=== Exercise ===
Print the lines below exactly as they appear, everything from the line containing "has height=640, width=1024." down to the line containing "pyautogui.click(x=920, y=141)", both included.
______________________________
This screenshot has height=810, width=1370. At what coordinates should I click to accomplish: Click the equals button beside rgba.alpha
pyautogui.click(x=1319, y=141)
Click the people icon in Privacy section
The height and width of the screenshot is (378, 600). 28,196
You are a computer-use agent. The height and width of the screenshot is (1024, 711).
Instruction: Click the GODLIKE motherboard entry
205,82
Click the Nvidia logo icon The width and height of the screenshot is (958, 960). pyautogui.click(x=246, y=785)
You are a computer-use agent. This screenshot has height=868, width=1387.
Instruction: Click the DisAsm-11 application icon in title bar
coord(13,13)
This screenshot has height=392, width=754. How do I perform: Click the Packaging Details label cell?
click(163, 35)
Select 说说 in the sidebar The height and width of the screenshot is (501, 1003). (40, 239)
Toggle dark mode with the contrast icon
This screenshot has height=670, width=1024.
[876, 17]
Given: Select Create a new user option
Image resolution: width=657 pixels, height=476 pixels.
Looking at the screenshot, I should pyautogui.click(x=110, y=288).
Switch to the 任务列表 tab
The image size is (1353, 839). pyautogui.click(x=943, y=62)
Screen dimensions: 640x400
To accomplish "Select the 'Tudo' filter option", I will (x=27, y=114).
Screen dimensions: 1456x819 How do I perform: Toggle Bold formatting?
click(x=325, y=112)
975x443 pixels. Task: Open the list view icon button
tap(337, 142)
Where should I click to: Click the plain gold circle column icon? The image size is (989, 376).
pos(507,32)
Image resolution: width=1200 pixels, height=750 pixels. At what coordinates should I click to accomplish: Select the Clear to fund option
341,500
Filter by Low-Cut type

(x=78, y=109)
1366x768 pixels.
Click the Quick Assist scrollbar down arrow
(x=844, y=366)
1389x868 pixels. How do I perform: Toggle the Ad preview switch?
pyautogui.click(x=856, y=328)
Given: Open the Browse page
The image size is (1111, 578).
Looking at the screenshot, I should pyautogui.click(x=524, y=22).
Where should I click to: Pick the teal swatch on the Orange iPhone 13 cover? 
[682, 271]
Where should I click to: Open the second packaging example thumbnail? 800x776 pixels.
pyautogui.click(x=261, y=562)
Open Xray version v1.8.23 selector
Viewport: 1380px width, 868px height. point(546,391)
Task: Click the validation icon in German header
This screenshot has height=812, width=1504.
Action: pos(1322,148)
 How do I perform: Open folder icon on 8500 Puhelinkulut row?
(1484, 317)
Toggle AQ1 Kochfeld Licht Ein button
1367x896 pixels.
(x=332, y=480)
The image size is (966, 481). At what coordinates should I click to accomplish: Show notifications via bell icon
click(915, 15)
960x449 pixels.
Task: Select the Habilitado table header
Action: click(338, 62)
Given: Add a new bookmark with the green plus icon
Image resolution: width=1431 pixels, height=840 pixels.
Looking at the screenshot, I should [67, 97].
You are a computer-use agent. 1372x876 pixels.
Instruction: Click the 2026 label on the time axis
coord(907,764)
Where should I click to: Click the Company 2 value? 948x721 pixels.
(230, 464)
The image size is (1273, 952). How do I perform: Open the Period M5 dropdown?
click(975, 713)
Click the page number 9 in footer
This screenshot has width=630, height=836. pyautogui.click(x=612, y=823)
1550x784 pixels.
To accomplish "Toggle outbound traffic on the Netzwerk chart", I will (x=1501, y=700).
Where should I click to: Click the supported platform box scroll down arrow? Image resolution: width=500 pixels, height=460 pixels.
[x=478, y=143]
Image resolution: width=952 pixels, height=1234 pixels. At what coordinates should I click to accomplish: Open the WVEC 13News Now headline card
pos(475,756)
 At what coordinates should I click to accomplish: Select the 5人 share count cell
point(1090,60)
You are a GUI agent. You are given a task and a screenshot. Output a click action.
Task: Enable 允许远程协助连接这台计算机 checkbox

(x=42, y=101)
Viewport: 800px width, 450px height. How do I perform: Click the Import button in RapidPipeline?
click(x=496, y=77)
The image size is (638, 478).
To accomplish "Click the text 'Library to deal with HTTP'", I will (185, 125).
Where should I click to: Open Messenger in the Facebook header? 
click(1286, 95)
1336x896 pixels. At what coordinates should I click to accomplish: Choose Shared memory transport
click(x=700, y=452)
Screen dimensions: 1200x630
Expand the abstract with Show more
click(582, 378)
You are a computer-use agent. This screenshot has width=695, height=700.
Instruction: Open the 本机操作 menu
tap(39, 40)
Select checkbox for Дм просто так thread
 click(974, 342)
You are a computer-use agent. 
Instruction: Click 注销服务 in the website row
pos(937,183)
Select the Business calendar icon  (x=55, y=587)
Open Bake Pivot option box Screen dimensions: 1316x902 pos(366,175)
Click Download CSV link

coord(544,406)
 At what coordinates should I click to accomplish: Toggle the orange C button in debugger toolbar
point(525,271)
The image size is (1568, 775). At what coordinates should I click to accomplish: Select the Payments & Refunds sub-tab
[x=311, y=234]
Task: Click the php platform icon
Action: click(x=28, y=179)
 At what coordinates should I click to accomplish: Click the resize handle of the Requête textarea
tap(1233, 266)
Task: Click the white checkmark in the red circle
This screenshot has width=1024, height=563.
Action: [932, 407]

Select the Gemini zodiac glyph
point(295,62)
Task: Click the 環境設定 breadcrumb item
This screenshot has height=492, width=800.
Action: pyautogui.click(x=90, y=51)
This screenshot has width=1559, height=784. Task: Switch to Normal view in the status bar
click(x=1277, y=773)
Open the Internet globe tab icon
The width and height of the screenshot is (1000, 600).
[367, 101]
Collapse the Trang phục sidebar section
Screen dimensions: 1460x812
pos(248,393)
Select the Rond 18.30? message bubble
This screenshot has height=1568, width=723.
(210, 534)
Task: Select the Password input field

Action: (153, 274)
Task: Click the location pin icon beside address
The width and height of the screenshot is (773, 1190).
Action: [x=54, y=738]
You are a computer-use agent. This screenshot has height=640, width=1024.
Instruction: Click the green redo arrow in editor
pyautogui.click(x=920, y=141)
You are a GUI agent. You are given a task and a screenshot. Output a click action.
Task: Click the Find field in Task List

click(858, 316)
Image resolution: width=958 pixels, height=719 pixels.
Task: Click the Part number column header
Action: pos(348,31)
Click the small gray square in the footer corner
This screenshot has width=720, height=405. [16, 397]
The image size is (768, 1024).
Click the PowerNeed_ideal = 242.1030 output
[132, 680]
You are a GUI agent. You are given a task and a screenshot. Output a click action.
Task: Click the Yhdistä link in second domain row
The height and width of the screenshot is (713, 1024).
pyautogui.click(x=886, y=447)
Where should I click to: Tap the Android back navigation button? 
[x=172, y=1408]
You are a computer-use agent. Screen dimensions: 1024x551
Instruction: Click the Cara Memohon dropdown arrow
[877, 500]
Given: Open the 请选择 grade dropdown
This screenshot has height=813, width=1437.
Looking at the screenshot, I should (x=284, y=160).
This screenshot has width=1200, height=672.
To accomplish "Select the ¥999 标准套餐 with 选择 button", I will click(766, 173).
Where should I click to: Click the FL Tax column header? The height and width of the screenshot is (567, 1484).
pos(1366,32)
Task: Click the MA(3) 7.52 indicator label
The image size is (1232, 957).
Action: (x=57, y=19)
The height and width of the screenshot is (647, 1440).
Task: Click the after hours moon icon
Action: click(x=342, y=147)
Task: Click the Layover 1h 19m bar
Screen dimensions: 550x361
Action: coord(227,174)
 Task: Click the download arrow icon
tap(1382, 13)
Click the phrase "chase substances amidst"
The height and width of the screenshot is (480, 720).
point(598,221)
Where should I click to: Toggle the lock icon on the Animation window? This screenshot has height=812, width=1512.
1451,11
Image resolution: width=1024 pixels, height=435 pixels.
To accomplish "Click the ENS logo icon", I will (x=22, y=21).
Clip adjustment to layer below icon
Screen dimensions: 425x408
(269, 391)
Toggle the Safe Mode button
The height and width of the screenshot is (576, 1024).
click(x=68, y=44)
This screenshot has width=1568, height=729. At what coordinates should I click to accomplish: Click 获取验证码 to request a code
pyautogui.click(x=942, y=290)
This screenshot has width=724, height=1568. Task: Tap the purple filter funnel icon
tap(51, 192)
______________________________
=== Written solution ===
You are a computer-use agent. This screenshot has height=640, width=1024.
Instruction: Click the green redo arrow in editor
pyautogui.click(x=920, y=141)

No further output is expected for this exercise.